Thousands of people took to the streets of cities across Ukraine on Thursday to protest the dismissal of Mykhailo Fedorov, the country’s young and tech-minded defense minister, just six months into his tenure.
The demonstrations were only the second large street protests in Ukraine during more than four years of war. Rallies also took place last year against a move by President Volodymyr Zelensky to neuter anticorruption agencies.
On Thursday, protesters poured into a square in central Kyiv, the capital. They turned out in Odesa, in the south, and in Lviv, in the west. In the frontline city of Kharkiv, in the northeast, more than 300 protesters with cardboard signs crowded sidewalks, chanting “Shame, shame, shame!” Their numbers grew as the morning wore on.
“Hands off Fedorov!” one sign read. “Why break what’s working?” read another.
The protesters were dismayed that Mr. Zelensky had ousted his defense minister just as many military analysts were saying the war had turned in Ukraine’s favor. The shift is more marked than any since the conflict’s first months, when Russia endured a series of defeats.

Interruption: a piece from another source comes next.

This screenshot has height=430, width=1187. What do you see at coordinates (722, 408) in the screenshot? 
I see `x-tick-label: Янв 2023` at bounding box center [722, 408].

Mr. Fedorov, 35, is a prominent proponent of the use of unmanned systems in the war. He had come to symbolize Ukraine’s success in using long-range drones to strike military and oil industry targets inside Russia and to wage an intense campaign to cut off occupied Crimea.
His removal prompted despair among many protesters, who saw it as a victory for an old guard inside the military and for a defense industry that had disagreed with his vision for the future of war.

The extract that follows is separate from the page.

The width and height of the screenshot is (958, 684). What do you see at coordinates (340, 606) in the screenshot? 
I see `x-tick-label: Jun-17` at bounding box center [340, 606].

Variations of “Fedorov is innovation, old grandpas are degeneration” appeared on many of the cardboard signs.
In Kharkiv, Maria Chaplihina, 12, stood quietly with her grandfather, holding a sign that read “Bring Back Fedorov.” It was her first time protesting, Maria said. Most of her friends were home, she added, but she felt it was important to come out and make her feelings known.
Winning the war is the most important thing, she said, and Mr. Fedorov had been doing great work.

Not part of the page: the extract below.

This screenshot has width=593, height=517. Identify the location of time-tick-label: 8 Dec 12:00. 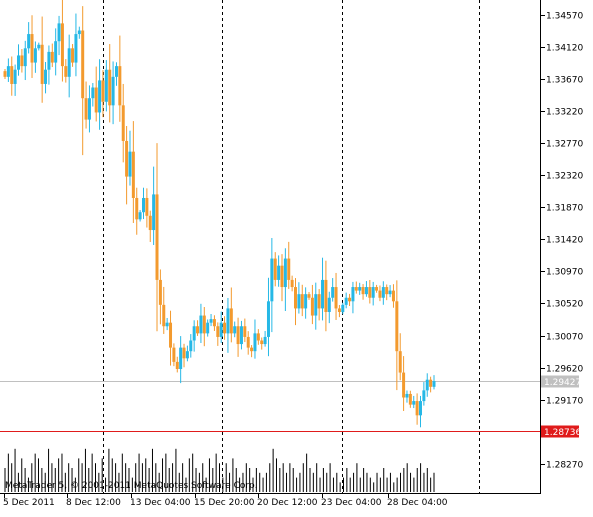
(94, 503).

“Our president wants to overthrow him because he’s doing a good job,” she said. “People don’t like it, and neither do I.”
“We want the president to hear us,” she added, as her grandfather looked on, proud of her English and her civic sensibility. “We need to speak.”
The call for Thursday’s street protests came from Dmytro Koziatynsky, a war veteran who in July orchestrated the demonstrations against Mr. Zelensky’s crackdown on anticorruption agencies.
Those demonstrations, known as the “cardboard protests” for their hastily drawn signs, ultimately led Mr. Zelensky to reverse course.
On Thursday, at least 1,000 people gathered in the square in central Kyiv, at a spot within earshot of Mr. Zelensky’s office on Bankova Street. The crowd of mostly young people stamped their feet, waving signs and demanding the resignation of Oleksandr Syrskyi, the commander in chief of the Ukrainian armed forces, who had reportedly clashed with Mr. Fedorov.
“I really worry about what is happening now,” said Andriy Fedun, 54, a retired psychologist.
He said he previously supported Mr. Zelensky, admiring the president’s diplomacy in rallying the world to Ukraine’s side, but believed that firing a popular defense minister just as the war turned in Ukraine’s favor was a mistake.
“The Russians dream of our having internal problems,” he said. “Why remove him now?”
There was no immediate response from Mr. Zelensky on Thursday as images of protests ricocheted across social media. At least one senior military official said he was resigning in protest: Col. Pavlo Yelizarov, the deputy commander of Ukraine’s Air Forces.
“This is a great evil for the country’s defense capability,” he wrote in a Facebook post alongside a resignation letter, warning that abandoning Mr. Fedorov’s strategic air-defense reforms would lead to more damage from Russian strikes.
Nataliia Novosolova contributed reporting.